Die Haushaltslage in Aachen ist schwierig, ca. 60 Millionen Schulden gilt es, langfristig abzubauen. Der Rotstift muss also dringend angesetzt werden. Aber wo?
Jeder kennt die Situation, es muss gespart werden, aber auf Liebgewonnenes will man nicht verzichten. CDU und GRÜNE haben per Ratsantrag die Verwaltung aufgefordert, die Bürger zu befragen, wo sie den Rotstift ansetzen würden. Eine Meinungsumfrage soll gestartet werden.
Wann und Wie?

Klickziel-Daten

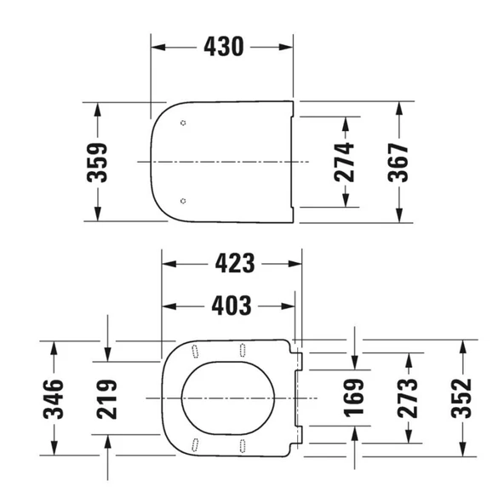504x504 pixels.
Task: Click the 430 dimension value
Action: click(x=223, y=48)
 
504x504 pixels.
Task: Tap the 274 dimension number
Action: click(x=344, y=162)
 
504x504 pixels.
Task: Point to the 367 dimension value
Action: click(x=398, y=162)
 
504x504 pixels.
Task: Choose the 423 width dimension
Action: click(x=233, y=264)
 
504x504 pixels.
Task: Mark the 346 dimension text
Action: click(x=53, y=398)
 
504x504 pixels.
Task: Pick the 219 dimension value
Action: click(x=107, y=398)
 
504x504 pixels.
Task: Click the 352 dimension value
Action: click(x=461, y=398)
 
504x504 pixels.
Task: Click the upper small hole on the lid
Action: click(x=185, y=123)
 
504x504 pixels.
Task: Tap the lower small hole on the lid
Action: click(x=185, y=200)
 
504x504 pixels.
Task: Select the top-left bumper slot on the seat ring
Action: click(x=196, y=350)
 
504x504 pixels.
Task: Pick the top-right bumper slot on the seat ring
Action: click(x=243, y=349)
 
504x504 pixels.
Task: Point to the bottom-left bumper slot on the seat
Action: click(x=196, y=444)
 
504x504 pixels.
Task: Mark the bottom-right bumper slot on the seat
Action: click(x=243, y=444)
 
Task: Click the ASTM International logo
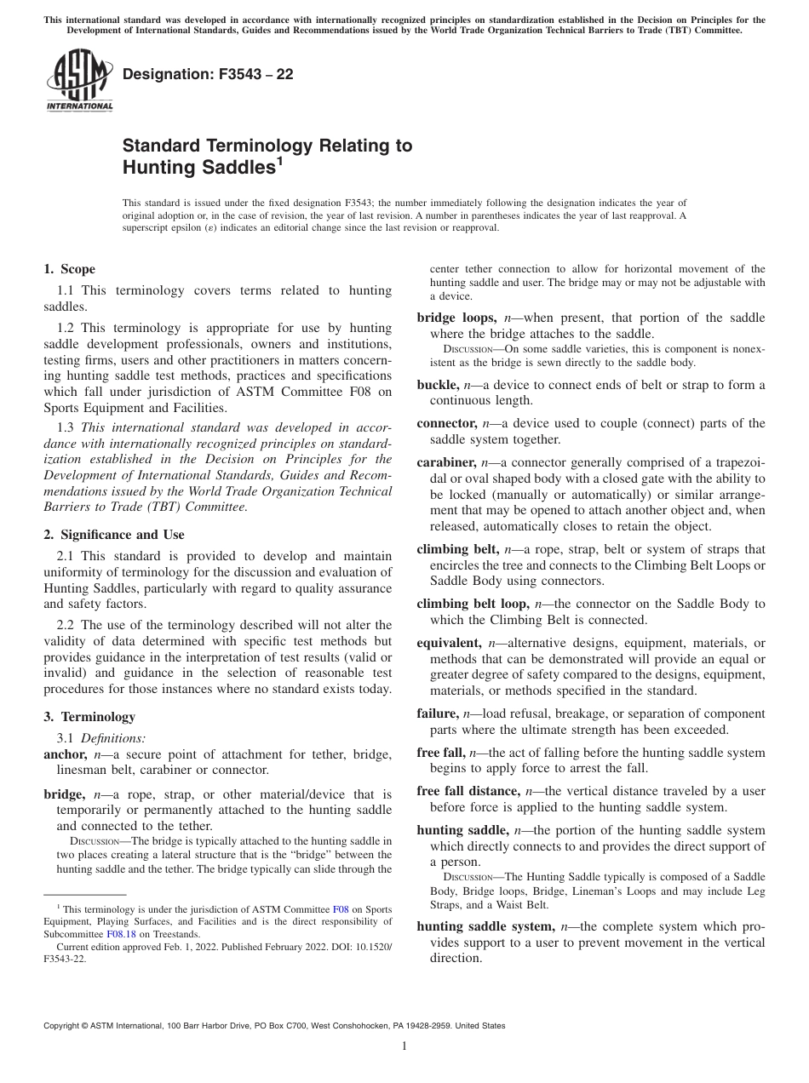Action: point(78,82)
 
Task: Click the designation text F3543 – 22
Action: point(209,74)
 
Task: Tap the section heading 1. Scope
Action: point(69,270)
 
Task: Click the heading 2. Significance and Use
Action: point(113,535)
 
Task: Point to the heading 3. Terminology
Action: point(89,717)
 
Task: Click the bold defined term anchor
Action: point(65,754)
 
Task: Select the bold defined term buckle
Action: point(437,385)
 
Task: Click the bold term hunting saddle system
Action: point(485,925)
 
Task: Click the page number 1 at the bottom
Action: point(404,1046)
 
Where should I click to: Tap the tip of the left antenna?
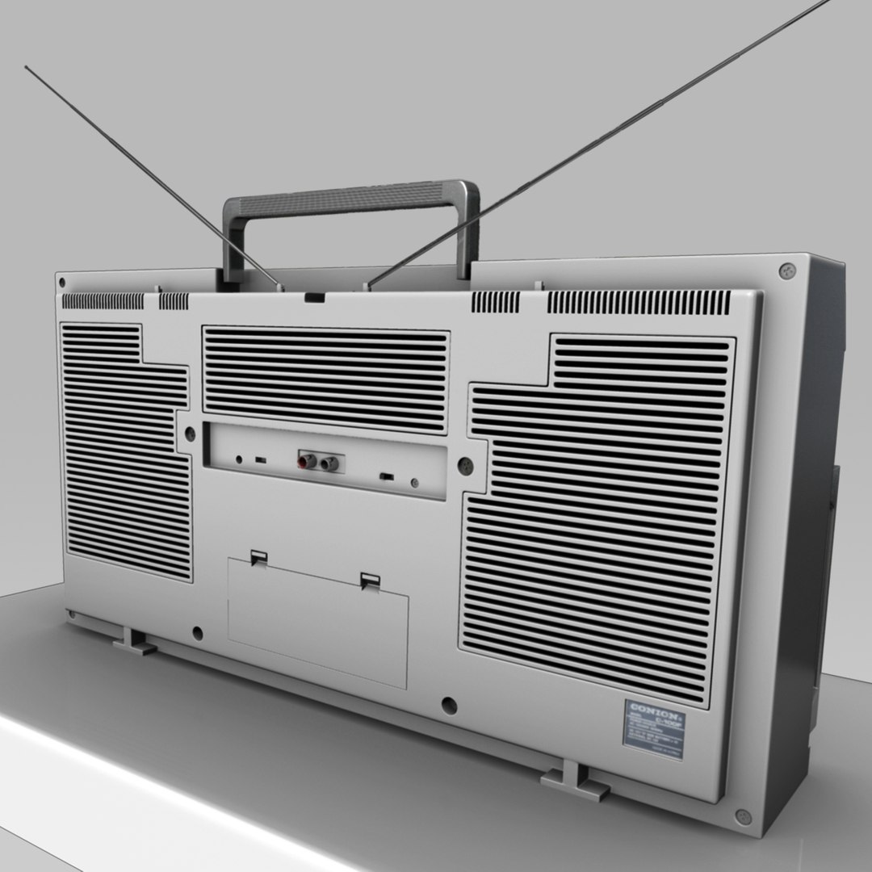click(27, 68)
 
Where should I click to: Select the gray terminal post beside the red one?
click(329, 463)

# AUFGABE 1:
Wie lässt sich der Absatz „Jeder kennt die Situation“ im Seitentext knapper fassen, sodass seine wesentlichen Fakten erhalten bleiben?
# AUFGABE 2:
Beantworte anhand des Seitentexts:
(a) Wie hoch sind die Schulden in Aachen, die langfristig abgebaut werden sollen?
(b) Welche beiden Parteien haben den Ratsantrag gestellt?
(c) Wen soll die Verwaltung befragen?

# ANTWORT 1:
Sparen ist nötig, doch auf Liebgewonnenes will niemand verzichten. CDU und GRÜNE haben die Verwaltung per Ratsantrag aufgefordert, die Bürger in einer Meinungsumfrage zu fragen, wo sie den Rotstift ansetzen würden.

# ANTWORT 2:
(a) Ca. 60 Millionen.
(b) CDU und GRÜNE.
(c) Die Bürger.